Back in the 1990s, a billboard advertising executive in South Africa had a very good idea. Spinning on a merry-go-round connected to a water pump, children could generate plentiful, clean water without the time-consuming, hard work of traditional hand pumps.
At the primary schools in South Africa where the first of these merry-go-rounds were installed, kids got a place to play, their communities got free drinking water, and girls and women, who bear much of the burden of collecting water for their families, got time to attend school or pursue other activities. Billboards lining the raised water tank brought in advertising revenue to fund the pumps’ maintenance, and spread public health messages about hygiene or safe sex.
In 2000, the idea won the World Bank’s Development Marketplace award. In 2006, Laura Bush announced $16 million in funding from USAID/ PEPFAR and private foundations, with the goal to raise $45 million more to install 4,000 pumps in Africa by 2010. Jay-Z pitched in with concerts and an MTV documentary. PlayPumps announced plans to expand, first to Mozambique, Swaziland and Zambia, and then to Lesotho, Malawi, Ethiopia, Kenya, Tanzania and Uganda. The nonprofit launched a sophisticated social networking campaign, and successfully raised money for “100 Pumps in 100 Days” on World Water Day in 2007 and 2008.
Sadly, somewhere along the way, PlayPumps stopped being a smart homegrown idea and became a donor-pleasing, top-down solution that simply didn’t fit many of the target communities.
The charity WaterAid wrote a position paper on why they did not adopt the PlayPumps technology. For one, they said, PlayPumps are too expensive. At $14,000 each, they cost four times as much as traditional pump systems. The mechanism requires specialized skills to repair and so can’t be fixed with local labor, and spare parts are hard to find and expensive to replace. WaterAid also decried the system’s “reliance on child labour.” A recent critical commentary in the Guardian calculated that children would have to “play” for 27 hours every day to meet PlayPumps’ stated targets of providing 2,500 people per pump with their daily water needs.
An aid worker and engineer in Malawi documented some of these problems in a brilliant series of blog posts. His anecdotes and pictures give limited but compelling evidence that PlayPumps in his area are not being used as the inventors intended:
Each time I’ve visited a Playpump, I’ve always found the same scene: a group of women and children struggling to spin it by hand so they can draw water.

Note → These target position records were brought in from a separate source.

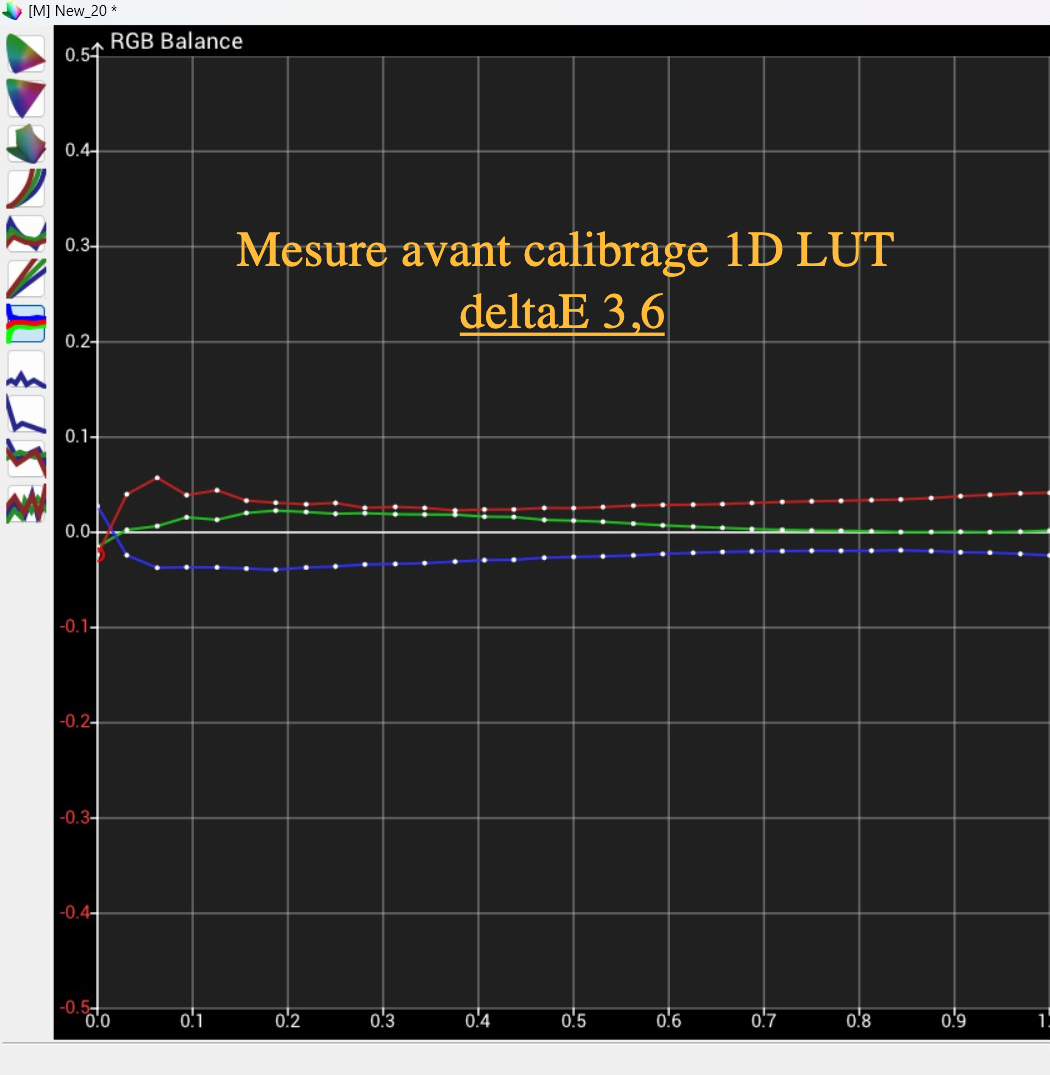The height and width of the screenshot is (1075, 1050).
Task: Open the steeply descending blue line graph icon
Action: coord(26,414)
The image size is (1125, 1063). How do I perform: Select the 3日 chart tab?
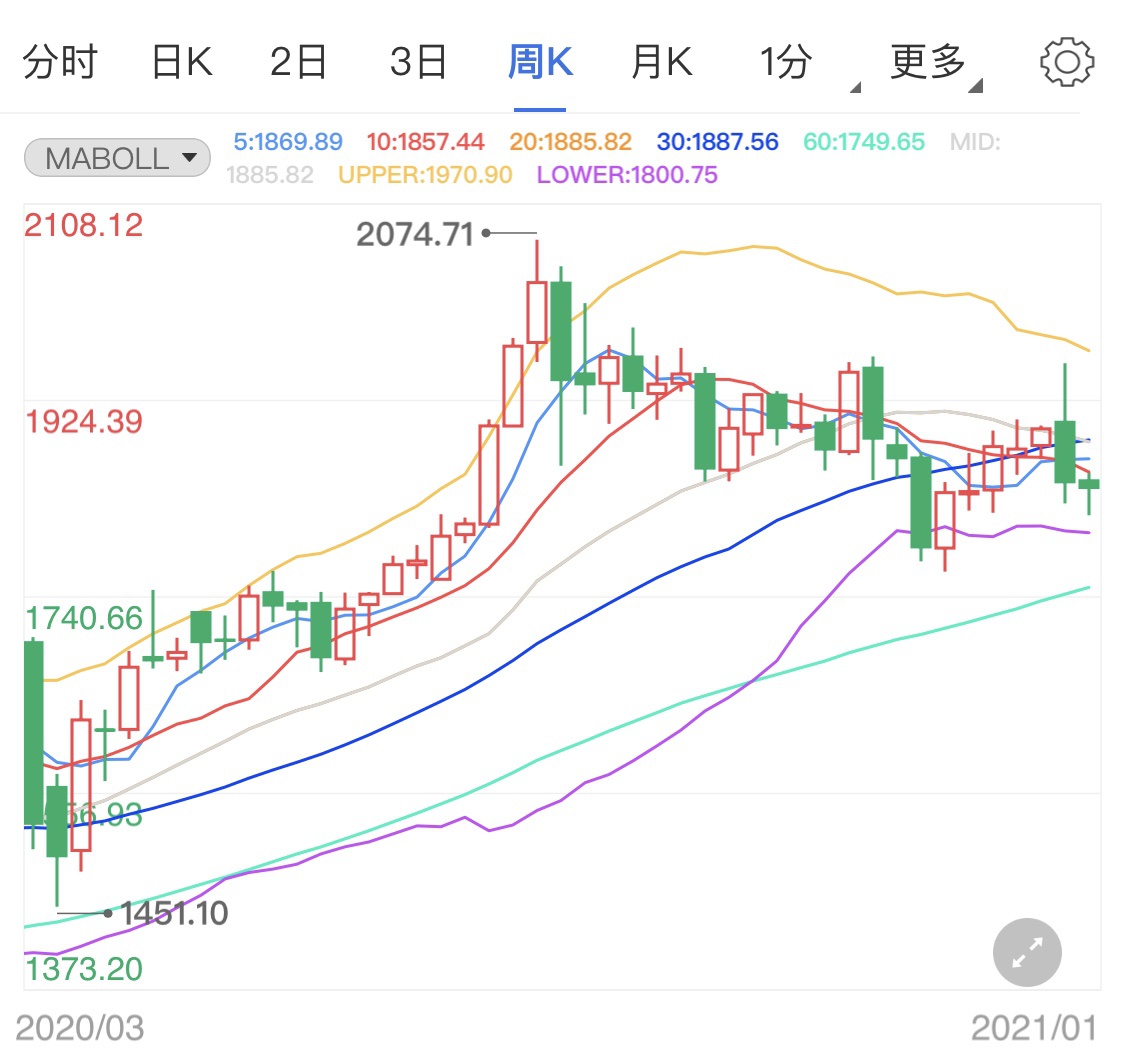point(418,63)
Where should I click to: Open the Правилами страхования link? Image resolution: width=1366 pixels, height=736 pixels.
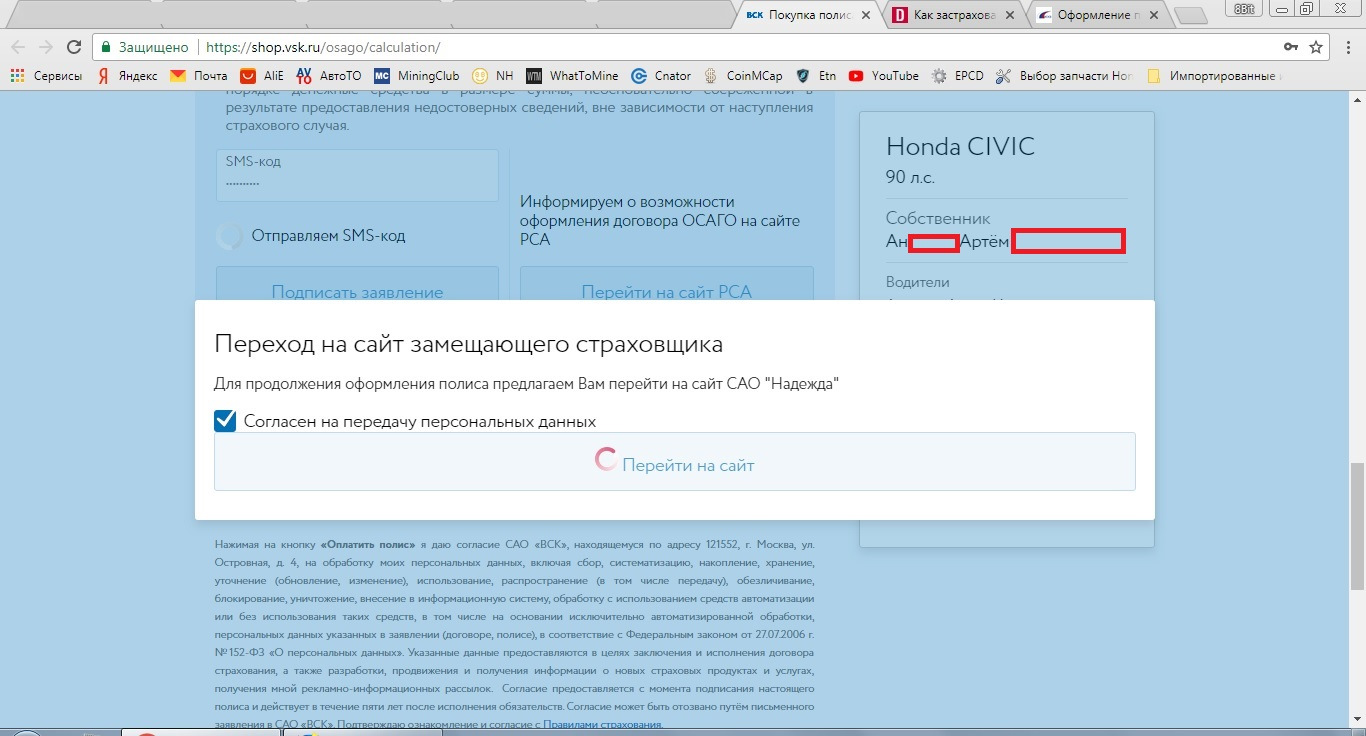tap(602, 724)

He also suggests one reason why PlayPumps might be slow to get that crucial feedback:
[A]s soon as the foreigner with a camera comes out (aka me), kids get excited. And when they get excited, they start playing. Within 5 minutes, the thing looks like a crazy success…. I’ve always figured that as soon as I leave the excitement wears off and the pump reverts back to its normal state: being spun manually by women and kids.
Does the story of PlayPumps carry a broader lesson about the aid world? Suppose the organization had charged ahead with a Twitter campaign to raise millions for THE solution to water problems in Africa, while reality kept diverging from their rosy picture. Then PlayPumps would represent the triumph of bad but photogenic solutions in a broken aid marketplace.
BUT last fall, the CEO announced instead that their inventory would be turned over to the organization Water for People, where PlayPumps would be just one option out of “a portfolio of technologies from which communities can choose.” This seems like the right outcome. We can ask why it took so long to see the flaws in the PlayPumps model. But in contrast to the official aid world, where the old failed solutions keep getting recycled across 60 years, this is real progress!